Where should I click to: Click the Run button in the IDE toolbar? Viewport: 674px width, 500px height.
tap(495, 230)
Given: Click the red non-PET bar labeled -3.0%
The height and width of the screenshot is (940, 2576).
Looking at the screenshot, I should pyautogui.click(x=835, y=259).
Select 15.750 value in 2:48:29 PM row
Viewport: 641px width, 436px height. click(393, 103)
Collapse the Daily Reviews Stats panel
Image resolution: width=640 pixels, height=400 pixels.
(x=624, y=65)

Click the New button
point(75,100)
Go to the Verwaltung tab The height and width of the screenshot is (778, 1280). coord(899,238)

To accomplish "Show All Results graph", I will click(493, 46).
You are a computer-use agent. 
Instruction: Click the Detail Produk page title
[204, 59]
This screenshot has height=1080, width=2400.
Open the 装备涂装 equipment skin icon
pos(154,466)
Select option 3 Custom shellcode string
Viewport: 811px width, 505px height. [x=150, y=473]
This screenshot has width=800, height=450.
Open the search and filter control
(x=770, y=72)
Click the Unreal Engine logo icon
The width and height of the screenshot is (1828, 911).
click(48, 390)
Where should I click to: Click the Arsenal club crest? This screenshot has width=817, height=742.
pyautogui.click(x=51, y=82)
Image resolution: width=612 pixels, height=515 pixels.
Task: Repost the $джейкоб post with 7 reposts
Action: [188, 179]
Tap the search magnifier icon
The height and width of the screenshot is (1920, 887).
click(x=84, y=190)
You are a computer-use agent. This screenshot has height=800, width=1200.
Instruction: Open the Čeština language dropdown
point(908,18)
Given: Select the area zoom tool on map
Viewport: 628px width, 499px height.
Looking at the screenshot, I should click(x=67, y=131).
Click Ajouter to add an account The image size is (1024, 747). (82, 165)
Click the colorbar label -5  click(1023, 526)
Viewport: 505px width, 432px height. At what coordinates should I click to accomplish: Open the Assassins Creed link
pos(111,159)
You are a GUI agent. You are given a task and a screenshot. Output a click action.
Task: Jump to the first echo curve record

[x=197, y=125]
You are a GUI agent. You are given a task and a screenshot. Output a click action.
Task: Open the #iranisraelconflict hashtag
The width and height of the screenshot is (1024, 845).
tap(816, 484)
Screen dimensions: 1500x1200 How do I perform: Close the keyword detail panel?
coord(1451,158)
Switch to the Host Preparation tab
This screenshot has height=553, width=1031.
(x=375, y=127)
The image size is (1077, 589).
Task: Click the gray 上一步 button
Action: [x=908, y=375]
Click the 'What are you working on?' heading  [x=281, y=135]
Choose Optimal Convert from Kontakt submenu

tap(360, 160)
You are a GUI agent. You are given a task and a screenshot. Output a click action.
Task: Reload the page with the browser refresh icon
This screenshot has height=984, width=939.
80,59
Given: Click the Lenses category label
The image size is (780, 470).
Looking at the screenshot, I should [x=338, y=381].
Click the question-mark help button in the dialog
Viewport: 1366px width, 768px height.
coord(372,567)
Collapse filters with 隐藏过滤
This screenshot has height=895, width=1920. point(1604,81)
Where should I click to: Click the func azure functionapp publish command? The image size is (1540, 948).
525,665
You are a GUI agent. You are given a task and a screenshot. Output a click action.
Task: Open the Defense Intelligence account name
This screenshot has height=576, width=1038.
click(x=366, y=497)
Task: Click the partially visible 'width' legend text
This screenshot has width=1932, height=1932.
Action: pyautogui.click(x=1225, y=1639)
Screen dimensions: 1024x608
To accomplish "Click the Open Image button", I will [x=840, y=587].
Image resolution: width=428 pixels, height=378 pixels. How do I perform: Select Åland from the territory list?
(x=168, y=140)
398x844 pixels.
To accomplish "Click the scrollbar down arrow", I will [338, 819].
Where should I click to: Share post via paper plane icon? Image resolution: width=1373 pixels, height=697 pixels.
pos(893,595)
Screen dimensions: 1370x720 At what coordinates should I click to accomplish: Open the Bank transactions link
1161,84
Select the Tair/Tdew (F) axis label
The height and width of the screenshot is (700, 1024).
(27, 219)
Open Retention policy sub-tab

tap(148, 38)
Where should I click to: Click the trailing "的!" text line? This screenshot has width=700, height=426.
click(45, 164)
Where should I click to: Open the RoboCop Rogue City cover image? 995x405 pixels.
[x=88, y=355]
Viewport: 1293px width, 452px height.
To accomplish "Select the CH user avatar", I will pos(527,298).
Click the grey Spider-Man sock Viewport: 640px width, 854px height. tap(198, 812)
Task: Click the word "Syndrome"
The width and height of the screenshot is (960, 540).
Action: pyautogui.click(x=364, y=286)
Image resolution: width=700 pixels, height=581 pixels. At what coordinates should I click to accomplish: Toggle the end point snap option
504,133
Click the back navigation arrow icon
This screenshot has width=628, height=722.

What you have to do – Write the whole listing out again. Keep every line exactly as it is.

Your solution –
Where should I click to: Click the Run button in the IDE toolbar? Viewport: 674px width, 500px height.
tap(495, 230)
Given: Click the red non-PET bar labeled -3.0%
The height and width of the screenshot is (940, 2576).
Looking at the screenshot, I should pyautogui.click(x=835, y=259).
Select 15.750 value in 2:48:29 PM row
Viewport: 641px width, 436px height. click(393, 103)
Collapse the Daily Reviews Stats panel
Image resolution: width=640 pixels, height=400 pixels.
(x=624, y=65)

Click the New button
point(75,100)
Go to the Verwaltung tab The height and width of the screenshot is (778, 1280). coord(899,238)

To accomplish "Show All Results graph", I will click(493, 46).
You are a computer-use agent. 
Instruction: Click the Detail Produk page title
[204, 59]
This screenshot has height=1080, width=2400.
Open the 装备涂装 equipment skin icon
pos(154,466)
Select option 3 Custom shellcode string
Viewport: 811px width, 505px height. [x=150, y=473]
This screenshot has width=800, height=450.
Open the search and filter control
(x=770, y=72)
Click the Unreal Engine logo icon
The width and height of the screenshot is (1828, 911).
click(48, 390)
Where should I click to: Click the Arsenal club crest? This screenshot has width=817, height=742.
pyautogui.click(x=51, y=82)
Image resolution: width=612 pixels, height=515 pixels.
Task: Repost the $джейкоб post with 7 reposts
Action: [188, 179]
Tap the search magnifier icon
The height and width of the screenshot is (1920, 887).
click(x=84, y=190)
You are a computer-use agent. This screenshot has height=800, width=1200.
Instruction: Open the Čeština language dropdown
point(908,18)
Given: Select the area zoom tool on map
Viewport: 628px width, 499px height.
Looking at the screenshot, I should click(x=67, y=131).
Click Ajouter to add an account The image size is (1024, 747). (82, 165)
Click the colorbar label -5  click(1023, 526)
Viewport: 505px width, 432px height. At what coordinates should I click to accomplish: Open the Assassins Creed link
pos(111,159)
You are a GUI agent. You are given a task and a screenshot. Output a click action.
Task: Jump to the first echo curve record

[x=197, y=125]
You are a GUI agent. You are given a task and a screenshot. Output a click action.
Task: Open the #iranisraelconflict hashtag
The width and height of the screenshot is (1024, 845).
tap(816, 484)
Screen dimensions: 1500x1200 How do I perform: Close the keyword detail panel?
coord(1451,158)
Switch to the Host Preparation tab
This screenshot has height=553, width=1031.
(x=375, y=127)
The image size is (1077, 589).
Task: Click the gray 上一步 button
Action: [x=908, y=375]
Click the 'What are you working on?' heading  [x=281, y=135]
Choose Optimal Convert from Kontakt submenu

tap(360, 160)
You are a GUI agent. You are given a task and a screenshot. Output a click action.
Task: Reload the page with the browser refresh icon
This screenshot has height=984, width=939.
80,59
Given: Click the Lenses category label
The image size is (780, 470).
Looking at the screenshot, I should [x=338, y=381].
Click the question-mark help button in the dialog
Viewport: 1366px width, 768px height.
coord(372,567)
Collapse filters with 隐藏过滤
This screenshot has height=895, width=1920. point(1604,81)
Where should I click to: Click the func azure functionapp publish command? The image size is (1540, 948).
525,665
You are a GUI agent. You are given a task and a screenshot. Output a click action.
Task: Open the Defense Intelligence account name
This screenshot has height=576, width=1038.
click(x=366, y=497)
Task: Click the partially visible 'width' legend text
This screenshot has width=1932, height=1932.
Action: pyautogui.click(x=1225, y=1639)
Screen dimensions: 1024x608
To accomplish "Click the Open Image button", I will [x=840, y=587].
Image resolution: width=428 pixels, height=378 pixels. How do I perform: Select Åland from the territory list?
(x=168, y=140)
398x844 pixels.
To accomplish "Click the scrollbar down arrow", I will [338, 819].
Where should I click to: Share post via paper plane icon? Image resolution: width=1373 pixels, height=697 pixels.
pos(893,595)
Screen dimensions: 1370x720 At what coordinates should I click to accomplish: Open the Bank transactions link
1161,84
Select the Tair/Tdew (F) axis label
The height and width of the screenshot is (700, 1024).
(27, 219)
Open Retention policy sub-tab

tap(148, 38)
Where should I click to: Click the trailing "的!" text line? This screenshot has width=700, height=426.
click(45, 164)
Where should I click to: Open the RoboCop Rogue City cover image? 995x405 pixels.
[x=88, y=355]
Viewport: 1293px width, 452px height.
To accomplish "Select the CH user avatar", I will pos(527,298).
Click the grey Spider-Man sock Viewport: 640px width, 854px height. tap(198, 812)
Task: Click the word "Syndrome"
The width and height of the screenshot is (960, 540).
Action: pyautogui.click(x=364, y=286)
Image resolution: width=700 pixels, height=581 pixels. At what coordinates should I click to accomplish: Toggle the end point snap option
504,133
Click the back navigation arrow icon
This screenshot has width=628, height=722.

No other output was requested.